NASA Must Retain More Astronauts: Report
NASA must maintain a strong, highly trained astronaut corps to reliably meet the crew requirements of the International Space Station (ISS) and to account for unexpected attrition or demands of other missions, said the National Research Council (NRC) in a report released on Wednesday.
The report, entitled “Preparing for the High Frontier – the Role and Training of NASA Astronauts in the Post-Space Shuttle Era”, urged the U.S. space agency to retain more astronauts on staff than currently planned, despite the fact that human space flight has been temporarily stalled with the ending of the space shuttle program.
“With the retirement of the shuttle program and the uncertainty during the transition to a fully operational ISS, it’s even more important that the talent level, diversity, and capabilities of the astronaut office be sustained,” said Joe Rothenberg, co-chair of the committee that wrote the report and a former senior NASA official now with the SSC (previously known as the Swedish Space Corp).
“Making sure NASA maintains adequate training facilities is also essential to ensure a robust astronaut corps,” he said.
NASA’s astronaut corps peaked in 2000 at 149, but is now down to just 60. The space agency projects it will need a minimum 55 to 60 astronauts over the next five years, but the authors of the NRC report caution that this may not be adequate.
Last year, NASA asked the NRC to investigate the role and size of the astronaut corps during this transition time.
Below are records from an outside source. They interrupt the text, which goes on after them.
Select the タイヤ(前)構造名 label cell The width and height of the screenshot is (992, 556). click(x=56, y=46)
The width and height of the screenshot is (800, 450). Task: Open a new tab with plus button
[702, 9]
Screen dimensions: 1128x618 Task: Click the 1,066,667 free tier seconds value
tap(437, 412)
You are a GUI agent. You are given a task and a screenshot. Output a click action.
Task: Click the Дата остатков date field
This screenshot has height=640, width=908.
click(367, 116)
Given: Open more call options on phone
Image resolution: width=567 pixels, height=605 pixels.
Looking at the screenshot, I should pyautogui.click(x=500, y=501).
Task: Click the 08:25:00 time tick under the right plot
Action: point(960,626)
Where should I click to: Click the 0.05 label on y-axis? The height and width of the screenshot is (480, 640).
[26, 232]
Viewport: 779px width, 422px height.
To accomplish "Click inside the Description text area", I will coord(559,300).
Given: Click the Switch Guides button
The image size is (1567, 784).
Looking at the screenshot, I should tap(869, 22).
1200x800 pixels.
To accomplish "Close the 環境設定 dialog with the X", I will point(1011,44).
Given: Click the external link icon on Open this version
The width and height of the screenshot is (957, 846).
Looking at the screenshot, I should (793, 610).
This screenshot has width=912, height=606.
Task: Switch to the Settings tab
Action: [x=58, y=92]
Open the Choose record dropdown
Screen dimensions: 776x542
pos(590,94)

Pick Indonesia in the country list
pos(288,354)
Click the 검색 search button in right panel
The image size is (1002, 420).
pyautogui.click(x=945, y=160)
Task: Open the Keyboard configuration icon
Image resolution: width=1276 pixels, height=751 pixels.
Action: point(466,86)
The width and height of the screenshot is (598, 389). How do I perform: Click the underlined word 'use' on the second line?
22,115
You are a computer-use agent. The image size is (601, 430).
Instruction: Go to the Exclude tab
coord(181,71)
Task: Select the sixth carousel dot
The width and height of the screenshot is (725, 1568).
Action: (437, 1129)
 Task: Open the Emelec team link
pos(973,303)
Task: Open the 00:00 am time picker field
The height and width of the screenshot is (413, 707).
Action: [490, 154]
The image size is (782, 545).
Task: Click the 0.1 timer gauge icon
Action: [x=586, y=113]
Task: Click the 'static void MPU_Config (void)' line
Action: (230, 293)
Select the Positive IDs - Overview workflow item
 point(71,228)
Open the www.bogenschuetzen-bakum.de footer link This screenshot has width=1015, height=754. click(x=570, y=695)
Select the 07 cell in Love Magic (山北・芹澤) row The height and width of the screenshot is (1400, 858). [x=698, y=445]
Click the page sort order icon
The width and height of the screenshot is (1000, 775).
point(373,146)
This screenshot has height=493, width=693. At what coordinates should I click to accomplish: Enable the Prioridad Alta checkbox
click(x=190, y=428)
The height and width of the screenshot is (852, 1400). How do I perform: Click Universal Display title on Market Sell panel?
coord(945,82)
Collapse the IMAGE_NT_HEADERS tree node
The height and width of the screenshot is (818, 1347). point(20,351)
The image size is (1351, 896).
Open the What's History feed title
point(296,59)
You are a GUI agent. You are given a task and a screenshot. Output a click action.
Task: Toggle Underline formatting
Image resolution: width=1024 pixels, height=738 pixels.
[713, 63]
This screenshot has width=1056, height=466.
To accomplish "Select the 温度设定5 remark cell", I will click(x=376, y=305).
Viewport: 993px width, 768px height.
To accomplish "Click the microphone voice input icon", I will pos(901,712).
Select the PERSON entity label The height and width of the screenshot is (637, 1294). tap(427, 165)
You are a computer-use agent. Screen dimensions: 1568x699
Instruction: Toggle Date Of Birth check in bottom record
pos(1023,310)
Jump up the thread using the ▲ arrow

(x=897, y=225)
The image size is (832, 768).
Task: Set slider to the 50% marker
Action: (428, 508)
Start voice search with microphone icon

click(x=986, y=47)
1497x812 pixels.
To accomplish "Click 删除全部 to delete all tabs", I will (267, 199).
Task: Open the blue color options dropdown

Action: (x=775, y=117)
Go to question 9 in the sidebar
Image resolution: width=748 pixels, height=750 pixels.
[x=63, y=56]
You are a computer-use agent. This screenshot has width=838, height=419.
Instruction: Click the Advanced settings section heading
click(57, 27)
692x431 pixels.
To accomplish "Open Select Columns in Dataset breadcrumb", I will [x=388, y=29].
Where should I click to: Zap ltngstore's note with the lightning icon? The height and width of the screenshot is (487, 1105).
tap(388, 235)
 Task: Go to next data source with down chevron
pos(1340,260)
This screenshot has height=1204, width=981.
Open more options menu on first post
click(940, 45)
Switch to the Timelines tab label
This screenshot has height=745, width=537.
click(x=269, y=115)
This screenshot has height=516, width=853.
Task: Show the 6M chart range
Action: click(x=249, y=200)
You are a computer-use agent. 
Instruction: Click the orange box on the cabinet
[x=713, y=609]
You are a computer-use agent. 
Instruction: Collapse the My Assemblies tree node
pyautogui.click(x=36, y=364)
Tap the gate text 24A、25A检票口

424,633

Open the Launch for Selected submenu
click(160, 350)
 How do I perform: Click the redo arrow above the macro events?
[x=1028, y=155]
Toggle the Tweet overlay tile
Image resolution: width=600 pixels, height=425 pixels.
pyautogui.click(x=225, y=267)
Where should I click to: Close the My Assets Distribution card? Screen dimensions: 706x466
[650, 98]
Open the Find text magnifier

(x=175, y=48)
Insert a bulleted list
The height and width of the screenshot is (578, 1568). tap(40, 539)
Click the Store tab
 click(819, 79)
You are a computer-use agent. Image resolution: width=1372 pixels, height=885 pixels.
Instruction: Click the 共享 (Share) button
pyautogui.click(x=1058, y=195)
The study, which was conducted by a committee of 13 experts, including five former astronauts, concluded that NASA’s current projected target size for the astronaut corps “poses a risk to the U.S. investment in human spaceflight capabilities.”
The current plan does not offer enough flexibility to accommodate sudden departures or other matters, the report said.
“Reducing the size too much can create shortages of key skills.”
In this time of transition and uncertainty, “it’s even more important that the talent level, diversity and capabilities of the astronaut office be sustained,” said Rothenberg.
“Making sure NASA maintains adequate training facilities is also essential to ensure a robust astronaut corps.”
Because of the different medical requirements involved in spending six months on a space station, versus a week or two on a space shuttle, NASA must retain additional astronauts in case crew replacements are needed due to illness or disability, the 102-page report noted.
In addition to those assigned to ISS missions, astronauts will be needed in Houston to help maintain operation of the space station, handle any emergencies, assist in future spacecraft development and interact with the public, the NRC said.
NASA´s plan to periodically select a small group of new astronauts is a good approach, the committee said.
Until private companies begin launching crews – estimated to occur in three to five years – NASA astronauts will continue to rely upon Russian Soyuz capsules launched from Kazakhstan for transport to the ISS.
The Soyuz rockets are currently grounded, with all crew flights to the space station suspended after last month’s failed launch of space station cargo. The supply vessel crashed in Russia shortly after takeoff.
NASA said the space station, which has been continuously inhabited for nearly 11 years, would need to be temporarily abandoned if a new crew cannot be launched before the last of the six residents return to Earth in mid-November.